Run your script! You should see a new file, `report.txt`, appear with only the error lines.

Part 2: The "Pretty" Report (String Manipulation)

Goal: Make the report more readable. Instead of writing the *whole line*, just extract the key info.

A log line looks like this: `[2024-10-24 10:53:01] ERROR: 50.112.0.1 - Failed login attempt`

Your Tasks:

Go to the `TODO` for Part 2 (you can modify your Part 1 code).
When you find a suspicious line, use string methods (like `.split()`) to break it apart.
Try to extract:
- The timestamp (e.g., `[2024-10-24 10:53:01]`)
- The type (e.g., `ERROR` or `INFO`)
- The message (e.g., `Failed login attempt`)
Write this *structured* information to `report.txt` in a nice format.

Example for `report.txt`:

SUSPICIOUS LOG ENTRY:
  Timestamp: [2024-10-24 10:53:01]
  Type: ERROR
  Message: Failed login attempt
------------------------------------

Part 3: The AI Analyst (AI & Libraries)

Goal: Use AI to explain *why* a log entry is suspicious.

We will use the pre-written `get_ai_analysis()` function in the script. It takes a text prompt and returns the AI's answer.

Your Tasks:

Find the `TODO` for Part 3.
When your code finds a suspicious line and extracts the message (from Part 2), create a `prompt`.
- Example Prompt: `Explain this server error in one simple sentence: "Failed login attempt"`
Call the `get_ai_analysis(prompt)` function and store the AI's response in a variable (e.g., `ai_comment`).
Write the AI's response to your `report.txt` file under the log entry.

Example for `report.txt`:

SUSPICIOUS LOG ENTRY:
  Timestamp: [2024-10-24 10:53:01]
  Type: ERROR
  Message: Failed login attempt
------------------------------------
  >> AI ANALYSIS: This error indicates a user or bot tried to access an account with the wrong password.

🚀 Stretch Goals (If you finish early)

Finished the main mission? Challenge yourself with these bonus tasks!

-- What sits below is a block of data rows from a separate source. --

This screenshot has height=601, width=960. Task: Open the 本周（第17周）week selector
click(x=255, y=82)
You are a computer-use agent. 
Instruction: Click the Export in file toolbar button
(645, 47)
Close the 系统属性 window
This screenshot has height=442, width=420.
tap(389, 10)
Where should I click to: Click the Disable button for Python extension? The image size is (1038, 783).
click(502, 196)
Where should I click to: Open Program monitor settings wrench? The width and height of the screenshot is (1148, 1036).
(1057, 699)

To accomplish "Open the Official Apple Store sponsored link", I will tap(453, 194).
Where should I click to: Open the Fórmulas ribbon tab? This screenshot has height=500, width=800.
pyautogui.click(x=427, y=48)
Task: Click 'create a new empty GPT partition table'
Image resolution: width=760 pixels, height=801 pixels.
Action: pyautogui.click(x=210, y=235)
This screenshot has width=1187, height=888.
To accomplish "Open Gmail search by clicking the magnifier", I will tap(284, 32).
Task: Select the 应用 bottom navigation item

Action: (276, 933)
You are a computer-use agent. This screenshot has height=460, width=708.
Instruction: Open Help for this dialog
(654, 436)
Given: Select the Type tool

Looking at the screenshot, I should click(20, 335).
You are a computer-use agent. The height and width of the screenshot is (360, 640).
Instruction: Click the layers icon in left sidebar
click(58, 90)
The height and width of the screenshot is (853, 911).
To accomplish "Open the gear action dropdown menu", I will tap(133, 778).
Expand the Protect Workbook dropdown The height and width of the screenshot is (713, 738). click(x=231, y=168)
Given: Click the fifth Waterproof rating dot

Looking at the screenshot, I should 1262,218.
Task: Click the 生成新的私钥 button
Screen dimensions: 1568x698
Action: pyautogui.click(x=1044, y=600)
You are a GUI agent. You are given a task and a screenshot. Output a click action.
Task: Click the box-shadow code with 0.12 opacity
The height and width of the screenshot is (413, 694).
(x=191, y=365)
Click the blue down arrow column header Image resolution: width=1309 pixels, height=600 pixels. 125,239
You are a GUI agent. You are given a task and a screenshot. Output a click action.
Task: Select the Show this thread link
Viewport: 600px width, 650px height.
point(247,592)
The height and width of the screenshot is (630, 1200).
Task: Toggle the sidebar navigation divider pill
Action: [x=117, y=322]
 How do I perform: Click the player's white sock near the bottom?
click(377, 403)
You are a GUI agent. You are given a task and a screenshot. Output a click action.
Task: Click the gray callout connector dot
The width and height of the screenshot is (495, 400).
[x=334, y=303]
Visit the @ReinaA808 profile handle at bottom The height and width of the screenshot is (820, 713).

More Keywords: Add more suspicious keywords (e.g., `403`, `DENIED`, `SQL_INJECTION`).
Better Parsing: Use the `re` (regular expressions) library to parse the log lines more accurately.
AI Prompting: Improve your prompt! Ask the AI to rate the "threat level" from 1 to 10.
Meme Generator: Try the *other* project idea. Use the `Pillow` library to write text on an image. Use the AI to generate a "funny caption for a cat picture" and save it as `meme.jpg`.